The IACtHR has reached very similar conclusions.[33]

3. Human rights obligations to investigate in armed conflict

A survey of human rights bodies’ case law reveals that the duty to investigate violations of the right to life continues to apply to States in times of armed conflict or other military operations[34] as ‘neither the prevalence of violent armed clashes nor the high incidence of fatalities’ can displace it.[35] Significantly, the principle that investigations must also take place in times of conflict is equally set forth by international instruments of a non-binding nature.[36]
As to the exact scope of the investigation, in a series of cases the ECtHR seems to have transposed to the context of armed operations the parameters that it has carved out for investigations in times of peace. The Court has indeed maintained that Article 2 of the European Convention of Human Rights creates a duty for States to ‘ensure that an effective, independent investigation was conducted into the deaths arising out of clashes with security forces’ during military operations.[37] In the Isayeva case, the ECtHR has reasoned that the same rationale (ie joint reading of substantive provisions and general duty to ensure respect for fundamental rights) leads to the retention of a general duty to investigate even when the loss of life occurs amidst armed confrontations; that this duty is solely complied with if the investigation carried out is effective; and that a lack of an effective investigation gives rise to an additional, autonomous violation of the right to life, in its procedural dimension.[38] The ECtHR has further clarified that, albeit the precise modalities of the investigation may actually vary depending on the circumstances of the case, the following criteria should in any case be respected: a) authorities must act of their own initiative; b) investigations must be performed by persons formally as well as practically independent from those allegedly responsible; c) investigations must be capable of determining whether the recourse to lethal force was justified under the prevailing circumstances; d) investigations must be promptly undertaken; e) investigations must be characterized by a sufficient degree of public scrutiny and the victims’ next-of-kin must be safeguarded in his interests throughout the entire procedure.[39]
As is apparent, then, all the parameters that the Court considers indispensable for an investigation to be deemed effective in times of peace retain their full force in times of armed conflict.[40]
Other human rights courts and bodies have come to analogous conclusions.

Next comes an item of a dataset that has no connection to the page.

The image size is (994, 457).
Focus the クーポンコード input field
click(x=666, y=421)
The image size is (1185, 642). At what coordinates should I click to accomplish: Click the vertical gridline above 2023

Thus, in the Inter-American system both the Commission and the Court have repeatedly found that States remain under an obligation to investigate alleged human rights violations in times of armed conflict, making reference to the same standard threshold of effectiveness.[41] Analogously, the HRC in a Chechen case has come to conclusions equivalent to those reached by the ECtHR, finding a violation of the procedural limb of the right to life as a result of shortcomings affecting the investigation into the victim’s death[42] and recommending that the author of the communication be provided with an effective remedy, including an impartial investigation, prosecution of those responsible, and adequate compensation.[43]
Significant instruments of a non-binding nature provide for similar standards to also be applied in times of armed conflict without introducing any specific context-dependent distinction or limitation.[44]

4. Issues

This conspicuous set of principles and judicial precedents has led commentators to point out that human rights bodies ‘have expanded the protections available during armed conflict well beyond the protections that are currently provided for under [international humanitarian law], and certainly beyond anything that has been established with regard to internal armed conflicts’.[45] In  particular, the application of the principles of autonomous initiative, promptness, thoroughness, independence and impartiality to situations of armed conflict has led some authors to wonder whether these parameters are well suited for such a different context and whether, as a consequence, maintaining such a high-standard threshold of effectiveness is at all realistic.[46] This issue is indeed one of prominent importance, considering the mutated circumstances under which the recalled principles should apply.
Thus, whereas human rights bodies have maintained that ‘punishing those responsible is an obligation incumbent upon the State whenever there has been a violation of human rights’,[47] commissions of inquiry into violations of international humanitarian law have found that ‘there is a difference between the use of force in the context of the conduct of hostilities and the use of force in the context of law enforcement activities’, specifying that ‘unlike the law enforcement context, the death or injury of a civilian during the conduct of hostilities does not automatically give rise to a duty to investigate’.[48] Also the International Committee of the Red Cross (hereinafter ICRC) has identified a divergence between the obligations imposed by IHL, where ‘not every death triggers the obligation to investigate’, and human rights law, which ‘provides for a much more stringent obligation to investigate […] each time a person has been killed and at least each time there is an allegation of a violation of the right to life’.[49] This is a first notable discrepancy since it reflects a dramatically different conception of what should be sufficient to trigger an investigation.
It should further be noted that under normal circumstances the obligation to investigate extends to losses of life deriving from the conduct of non-state actors.[50] Thus, States’ failure to investigate human rights violations perpetrated by private individuals have sometimes been characterized as aid, connivance and complicity.[51] However, in cases of internal armed conflicts maintaining such an approach would seem to be practically impossible.[52]
Partly related to the previous question is whether the obligation to investigate also binds States when alleged violations of the right to life take place in areas that are not under their control and, potentially, under the sovereign territory of third Countries. In particular, in this case any consideration on the scope and range of the duty to investigate is seemingly interconnected with the (extra)territorial applicability of human rights law.[53]
Finally, since according to the parameters recalled above, investigations require a certain degree of public scrutiny, including the meaningful involvement of the victims’ next-of-kin, a question arises as to whether these same standards may apply also in the context of hostilities. This, in turns, begs the question of the compatibility of human rights law standards with avoidance doctrines typically invoked by Courts called upon to deliver judgements concerning the conduct of armed activities by their States’ militaries. Several domestic lawsuits concerning alleged violations of the right to life in the context of counter-terrorism operations in the last years have indeed been rejected on procedural grounds before ever reaching the merits stage, due to domestic courts’ reliance on avoidance doctrines such as the ‘political question doctrine’ and other expedients geared around the principle of separation of powers.[54]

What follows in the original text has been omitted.